# EXERCISE:
Without changing a single word, output each entry.

(Stored records)

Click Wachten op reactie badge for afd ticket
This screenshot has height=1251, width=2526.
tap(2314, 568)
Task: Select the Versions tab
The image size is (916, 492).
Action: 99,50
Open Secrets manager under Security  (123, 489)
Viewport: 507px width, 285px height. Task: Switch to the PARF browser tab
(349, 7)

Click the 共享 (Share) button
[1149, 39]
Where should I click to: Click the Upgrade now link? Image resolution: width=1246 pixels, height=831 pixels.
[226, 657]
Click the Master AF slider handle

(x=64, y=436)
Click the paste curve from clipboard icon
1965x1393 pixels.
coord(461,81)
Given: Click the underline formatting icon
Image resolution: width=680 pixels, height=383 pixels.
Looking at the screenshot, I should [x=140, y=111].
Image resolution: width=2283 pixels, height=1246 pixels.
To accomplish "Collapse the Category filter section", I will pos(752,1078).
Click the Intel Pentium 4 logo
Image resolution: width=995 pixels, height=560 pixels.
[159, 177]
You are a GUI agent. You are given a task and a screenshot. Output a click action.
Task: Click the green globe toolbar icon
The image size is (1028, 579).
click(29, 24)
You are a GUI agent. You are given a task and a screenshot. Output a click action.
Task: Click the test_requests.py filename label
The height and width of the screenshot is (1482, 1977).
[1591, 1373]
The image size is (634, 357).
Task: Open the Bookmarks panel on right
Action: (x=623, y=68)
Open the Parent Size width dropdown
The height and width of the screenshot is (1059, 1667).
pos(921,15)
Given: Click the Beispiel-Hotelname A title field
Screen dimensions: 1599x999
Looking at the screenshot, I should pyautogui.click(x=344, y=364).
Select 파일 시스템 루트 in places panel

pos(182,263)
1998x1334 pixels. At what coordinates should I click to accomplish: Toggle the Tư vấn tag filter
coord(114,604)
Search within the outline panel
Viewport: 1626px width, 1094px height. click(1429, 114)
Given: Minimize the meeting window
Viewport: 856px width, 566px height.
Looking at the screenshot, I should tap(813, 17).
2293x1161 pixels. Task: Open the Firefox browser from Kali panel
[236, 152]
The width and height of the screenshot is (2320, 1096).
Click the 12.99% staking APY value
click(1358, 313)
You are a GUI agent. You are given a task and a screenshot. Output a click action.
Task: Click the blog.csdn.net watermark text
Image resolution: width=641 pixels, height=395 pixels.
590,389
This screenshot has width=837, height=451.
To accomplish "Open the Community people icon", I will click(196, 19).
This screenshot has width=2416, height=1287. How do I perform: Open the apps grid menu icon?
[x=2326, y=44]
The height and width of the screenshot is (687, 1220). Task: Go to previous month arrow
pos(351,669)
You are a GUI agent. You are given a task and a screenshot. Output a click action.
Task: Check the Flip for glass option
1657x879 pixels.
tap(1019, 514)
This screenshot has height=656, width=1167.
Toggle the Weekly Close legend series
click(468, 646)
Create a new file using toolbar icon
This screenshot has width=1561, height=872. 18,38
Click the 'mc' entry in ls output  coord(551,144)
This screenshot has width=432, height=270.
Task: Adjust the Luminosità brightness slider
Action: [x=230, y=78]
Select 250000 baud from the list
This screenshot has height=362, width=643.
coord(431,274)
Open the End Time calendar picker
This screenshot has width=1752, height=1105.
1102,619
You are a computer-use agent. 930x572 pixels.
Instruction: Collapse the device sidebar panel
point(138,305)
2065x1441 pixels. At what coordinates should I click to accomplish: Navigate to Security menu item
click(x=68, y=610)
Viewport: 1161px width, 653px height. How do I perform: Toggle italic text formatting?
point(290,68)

# EXPECTED ANSWER:
Click Wachten op reactie badge for afd ticket
This screenshot has height=1251, width=2526.
tap(2314, 568)
Task: Select the Versions tab
The image size is (916, 492).
Action: 99,50
Open Secrets manager under Security  (123, 489)
Viewport: 507px width, 285px height. Task: Switch to the PARF browser tab
(349, 7)

Click the 共享 (Share) button
[1149, 39]
Where should I click to: Click the Upgrade now link? Image resolution: width=1246 pixels, height=831 pixels.
[226, 657]
Click the Master AF slider handle

(x=64, y=436)
Click the paste curve from clipboard icon
1965x1393 pixels.
coord(461,81)
Given: Click the underline formatting icon
Image resolution: width=680 pixels, height=383 pixels.
Looking at the screenshot, I should [x=140, y=111].
Image resolution: width=2283 pixels, height=1246 pixels.
To accomplish "Collapse the Category filter section", I will pos(752,1078).
Click the Intel Pentium 4 logo
Image resolution: width=995 pixels, height=560 pixels.
[159, 177]
You are a GUI agent. You are given a task and a screenshot. Output a click action.
Task: Click the green globe toolbar icon
The image size is (1028, 579).
click(29, 24)
You are a GUI agent. You are given a task and a screenshot. Output a click action.
Task: Click the test_requests.py filename label
The height and width of the screenshot is (1482, 1977).
[1591, 1373]
The image size is (634, 357).
Task: Open the Bookmarks panel on right
Action: (x=623, y=68)
Open the Parent Size width dropdown
The height and width of the screenshot is (1059, 1667).
pos(921,15)
Given: Click the Beispiel-Hotelname A title field
Screen dimensions: 1599x999
Looking at the screenshot, I should pyautogui.click(x=344, y=364).
Select 파일 시스템 루트 in places panel

pos(182,263)
1998x1334 pixels. At what coordinates should I click to accomplish: Toggle the Tư vấn tag filter
coord(114,604)
Search within the outline panel
Viewport: 1626px width, 1094px height. click(1429, 114)
Given: Minimize the meeting window
Viewport: 856px width, 566px height.
Looking at the screenshot, I should tap(813, 17).
2293x1161 pixels. Task: Open the Firefox browser from Kali panel
[236, 152]
The width and height of the screenshot is (2320, 1096).
Click the 12.99% staking APY value
click(1358, 313)
You are a GUI agent. You are given a task and a screenshot. Output a click action.
Task: Click the blog.csdn.net watermark text
Image resolution: width=641 pixels, height=395 pixels.
590,389
This screenshot has width=837, height=451.
To accomplish "Open the Community people icon", I will click(196, 19).
This screenshot has width=2416, height=1287. How do I perform: Open the apps grid menu icon?
[x=2326, y=44]
The height and width of the screenshot is (687, 1220). Task: Go to previous month arrow
pos(351,669)
You are a GUI agent. You are given a task and a screenshot. Output a click action.
Task: Check the Flip for glass option
1657x879 pixels.
tap(1019, 514)
This screenshot has height=656, width=1167.
Toggle the Weekly Close legend series
click(468, 646)
Create a new file using toolbar icon
This screenshot has width=1561, height=872. 18,38
Click the 'mc' entry in ls output  coord(551,144)
This screenshot has width=432, height=270.
Task: Adjust the Luminosità brightness slider
Action: [x=230, y=78]
Select 250000 baud from the list
This screenshot has height=362, width=643.
coord(431,274)
Open the End Time calendar picker
This screenshot has width=1752, height=1105.
1102,619
You are a computer-use agent. 930x572 pixels.
Instruction: Collapse the device sidebar panel
point(138,305)
2065x1441 pixels. At what coordinates should I click to accomplish: Navigate to Security menu item
click(x=68, y=610)
Viewport: 1161px width, 653px height. How do I perform: Toggle italic text formatting?
point(290,68)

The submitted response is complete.